Выпуск: №116 2021

Рубрика: Выставки

Претензия на претензию

Претензия на претензию

Ян Гинзбург «Перевозчик». «Закрытая рыбная выставка. Реконструкция», Центр Вознесенского, Москва, 2020. Фото Ольги Алексеенко. Предоставлено автором текста

Денис Столяров. Родился в 1991 году в Ивантеевке. Кандидат искусствоведения. Живет в Лондоне и Москве.

21.10–12.11.2020, 15.01–31.01.2021
«Закрытая рыбная выставка. Реконструкция»
Автор идеи и художественный руководитель
Ян Гинзбург, куратор Дмитрий Хворостов
Центр Вознесенского, Москва

 

Вторая половина октября–первая половина ноября 2020 года в художественной жизни Москвы прошли под знаменем выставки «Закрытая рыбная выставка. Реконструкция» (далее «ЗРВ-Р»), получившей широкий отклик в прессе, на телевидении и в соцсетях, а также вызвавшей активные споры и даже ссоры внутри художественного сообщества[1].

• [ИСХОДНЫЕ ДАННЫЕ]
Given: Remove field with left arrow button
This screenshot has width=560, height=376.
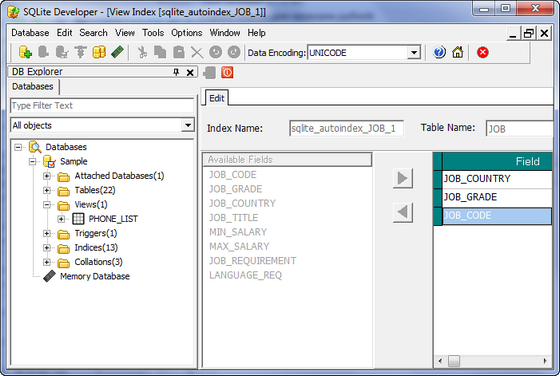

• [КОРОТКОЕ ЗАДАНИЕ 1] Перепишите отрывок текста о выставке от слов «Вторая половина октября–первая» до слов «внутри художественного сообщества[1].», подставив «столицы» вместо «Москвы».
• [КОРОТКОЕ ЗАДАНИЕ 2]
Соответствуют ли тексту о выставке следующие утверждения? На каждое ответьте «да» или «нет» и процитируйте дословно слова текста, которые это решают.
(a) Денис Столяров родился в Ивантеевке.
(b) Выставка проходила в Центре Вознесенского в Санкт-Петербурге.
(c) Выставка вызвала споры внутри художественного сообщества.

• [ОТВЕТ НА ЗАДАНИЕ 1]
Вторая половина октября–первая половина ноября 2020 года в художественной жизни столицы прошли под знаменем выставки «Закрытая рыбная выставка. Реконструкция» (далее «ЗРВ-Р»), получившей широкий отклик в прессе, на телевидении и в соцсетях, а также вызвавшей активные споры и даже ссоры внутри художественного сообщества[1].

• [ОТВЕТ НА ЗАДАНИЕ 2]
(a) Да: «Родился в 1991 году в Ивантеевке».
(b) Нет: «Центр Вознесенского, Москва».
(c) Да: «вызвавшей активные споры и даже ссоры внутри художественного сообщества».